Analysis of ACAM Data for Trace Gas Retrievals during the 2011 DISCOVER-AQ Campaign

To improve the trace gas retrieval from Airborne Compact Atmospheric Mapper (ACAM) during the DSICOVER-AQ campaigns, we characterize the signal to noise ratio (SNR) of the ACAM measurement. From the standard deviations of the fitting residuals, the SNRs of ACAM nadir measurements are estimated to vary from ~300 at 310 nm to ~1000 in the blue spectral region; the zenith data are noisier due to reduced levels of illumination and lower system throughput and also show many more pixels with abrupt anomalous values; therefore, a new method is developed to derive a solar irradiance reference at the top of the atmosphere (TOA) from average nadir measurements, at instrument spectral resolution and including instrument calibration characteristics. Using this reference can significantly reduce fitting residuals and improve the retrievals. This approach derives an absolute reference for direct fitting algorithms involving radiative transfer calculations and thus can be applied to both aircraft and ground-based measurements. The comparison of ACAM radiance with simulations using coincident ozonesonde and OMI data shows large wavelength-dependent biases in ACAM data, varying from ~−19% at 310 nm to 5% at 360 nm. Correcting ACAM radiance in direct-fitting based ozone profile algorithm significantly improves the consistency with OMI total ozone.

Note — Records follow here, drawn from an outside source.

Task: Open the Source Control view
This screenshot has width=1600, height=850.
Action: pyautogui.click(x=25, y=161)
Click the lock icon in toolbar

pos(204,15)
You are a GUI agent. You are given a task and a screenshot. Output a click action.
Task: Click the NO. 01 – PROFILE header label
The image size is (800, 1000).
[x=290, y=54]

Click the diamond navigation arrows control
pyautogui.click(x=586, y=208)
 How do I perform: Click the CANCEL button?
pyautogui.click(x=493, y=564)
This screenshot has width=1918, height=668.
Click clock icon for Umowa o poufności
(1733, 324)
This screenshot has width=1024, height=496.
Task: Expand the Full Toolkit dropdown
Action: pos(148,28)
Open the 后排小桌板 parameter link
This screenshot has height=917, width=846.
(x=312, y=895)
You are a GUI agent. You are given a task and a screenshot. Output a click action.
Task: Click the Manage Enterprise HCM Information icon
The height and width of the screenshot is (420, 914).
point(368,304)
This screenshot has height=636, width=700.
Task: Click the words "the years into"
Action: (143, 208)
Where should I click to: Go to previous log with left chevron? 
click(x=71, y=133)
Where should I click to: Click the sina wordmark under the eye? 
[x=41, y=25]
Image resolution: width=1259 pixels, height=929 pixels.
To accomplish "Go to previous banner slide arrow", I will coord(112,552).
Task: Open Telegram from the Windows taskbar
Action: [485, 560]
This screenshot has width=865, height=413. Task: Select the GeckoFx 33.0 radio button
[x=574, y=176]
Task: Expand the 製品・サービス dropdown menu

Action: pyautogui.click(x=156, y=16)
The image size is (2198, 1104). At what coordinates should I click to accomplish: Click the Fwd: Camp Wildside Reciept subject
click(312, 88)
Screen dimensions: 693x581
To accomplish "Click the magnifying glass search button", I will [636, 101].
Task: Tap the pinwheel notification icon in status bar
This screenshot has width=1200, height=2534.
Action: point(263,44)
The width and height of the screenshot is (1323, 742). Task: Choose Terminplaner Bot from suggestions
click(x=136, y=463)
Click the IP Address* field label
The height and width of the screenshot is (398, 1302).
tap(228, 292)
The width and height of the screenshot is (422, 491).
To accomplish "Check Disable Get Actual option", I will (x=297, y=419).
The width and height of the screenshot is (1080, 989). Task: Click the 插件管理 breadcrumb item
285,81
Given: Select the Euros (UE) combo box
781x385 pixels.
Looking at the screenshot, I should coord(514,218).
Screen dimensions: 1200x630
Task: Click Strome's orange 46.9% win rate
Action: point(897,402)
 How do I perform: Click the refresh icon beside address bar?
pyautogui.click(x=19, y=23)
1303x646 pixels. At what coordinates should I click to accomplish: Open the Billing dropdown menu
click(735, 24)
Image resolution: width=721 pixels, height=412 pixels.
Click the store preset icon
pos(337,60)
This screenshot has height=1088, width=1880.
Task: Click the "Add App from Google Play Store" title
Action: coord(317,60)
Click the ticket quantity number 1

The GeoTASO airborne spectrometer project

The NASA ESTO-funded Geostationary Trace gas and Aerosol Sensor Optimization (GeoTASO) development project demonstrates a reconfigurable multi-order airborne spectrometer and tests the performance of spectra separation and filtering on the sensor spectral measurements and subsequent trace gas and aerosol retrievals. The activities support mission risk reduction for the UV-Visible air quality measurements from geostationary orbit for the TEMPO and GEMS missions1 . The project helps advance the retrieval algorithm readiness through retrieval performance tests using scene data taken with varying sensor parameters. We report initial results of the project.

An Airborne Spectrometer and Retrieval Development Project for Air Quality Measurements

The NASA-funded GeoTASO Instrument Incubator project will develop an airborne spectrometer, participate in field campaigns, and test trace gas and aerosol retrieval performance in support of a proposed space-based air quality sensor in orbit.